亡霊の集う場所

 こけこけと鶏たちが私の持つ欠けた茶碗を覗いてくる。翠色の水色をした薬湯は、陽を浴びて白い漣をたてていた。

 今日、ここで行われる精霊戻しの儀式のために必要な薬湯だという。西洋の魔女たちが使う魔法の薬には幻覚作用があるというが、その類だろうか。

 くんと匂いを嗅いでみる。刺激臭はなく、甘い花のような香りが鼻腔をくすぐる。口をつけてみると、花の香りが口いっぱいに広がった。

私たちは95式戦車の車体の上によじ登り、昔話に花を咲かせていた。といっても、話すのはもっぱら岩岸のおじいちゃんだ。目黒の孫なら俺の孫も同然と、私に言ってくれたから、岸部のおじいちゃんと心の中で呼ぶことにした。

「今は隠蔽されて見る影もないが、ここには昔っから原住民が住んでた。ヒマリはその末裔だ。ここはもともと英国の領地だったが、彼らは凄い追害を受けていてな。日本兵がここへ来たときにはもう、それはすごい有様だった」

 なんでも、おじいちゃんたちが上陸したころ、ここには英国の基地があったらしい。それを建てることに反対した原住民たちが、司令官の独断であらかた殺されたというから驚きだ。

 それが戦後、なぜか日本のせいになった。日本軍がきたあとも彼らは部外者である日本人を恐れ、何度か基地をおそったことがあるらしい。敵の攻撃だけでなく、おじいちゃんたちは現地の人たちとの対立にも悩まされたわけだ。
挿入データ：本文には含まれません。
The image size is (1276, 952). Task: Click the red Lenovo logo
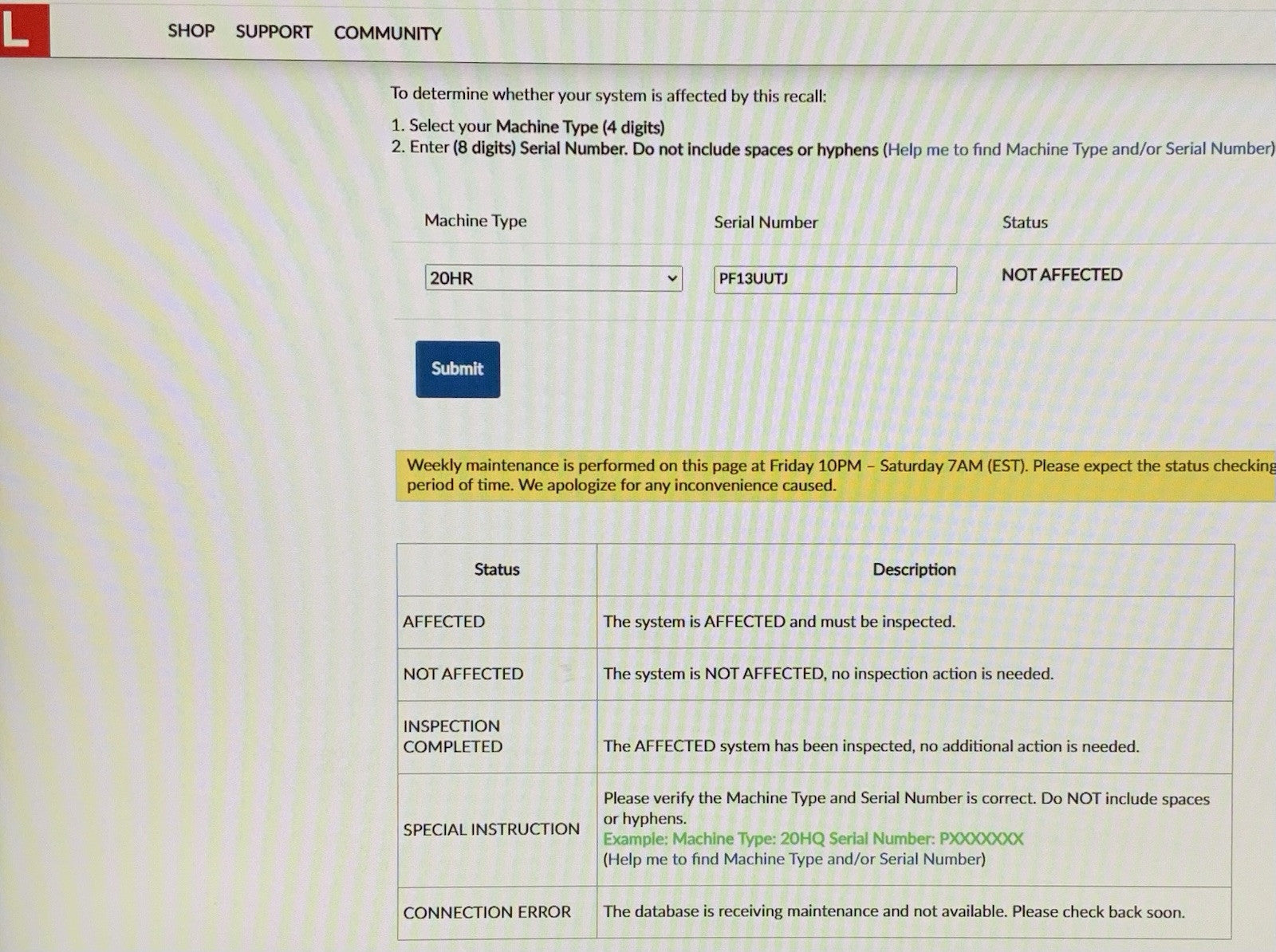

「その中でも目黒は妙なやつでな。現地人の村に行っては果実だの、連中が信奉してる動物の像なんかを持ってきては、けたけた笑ってやがった。そのことで上官たちに何度も殴られたが、なんと目黒と仲の良くなった原住民たちが基地の建設を手伝ってくれるようになったんだ。男は力仕事。女は飯の支度。敵襲がないときには、みんなして基地で宴会を開いたこともあった。そこで目黒はヒマリとできちまったんだ。こっそりと付き合ってたからわからなかったがな、引き上げるときに目黒がヒマリを連れていくと言ってきかない。ヒマリを連れていけないならここに残るなんていいやがって。引き上げの護衛艦に先にヒマリを乗せて見送った後にな……」

「敵がこの島を占領したんですね……」

 岩岸のじいちゃんの言葉が途切れて、その先を私が補う。

 持っていた椀はすっかり空になって、夕陽が白い椀の底を黄色く照らしていた。そっと岩岸のじいちゃんは顔をあげ、沈んでいく太陽を眺める。顔を川岸に向けると、船の市場はしんと静まり返って、凪いだ川面がそこにあるだけだ。

「そろそろ始まるか……」

 腰を上げて、岩岸のじいちゃんが戦車からゆっくりと降りる。その間にも空の光は闇に食われていき、あたりは薄紫色に染まっていた。

「真っ暗になるまでまだしばらくかかるな……」

「まだ、祖父には会えませんか?」

「茫漠とした闇が広がんと、みんな出てきてくれん……」

「茫漠とした闇」

「そう、どこまでも続く闇だ。あの頃の戦争みたいに、どこまでもどこまでも戦禍が広がって、果てしなく終わらない闇が降りてくるまで……」

 そっと口元に人差し指を持っていき、岩岸のじいちゃんは声を潜める。そうして彼は、嬉しそうに眼を光らせ言ったのだ。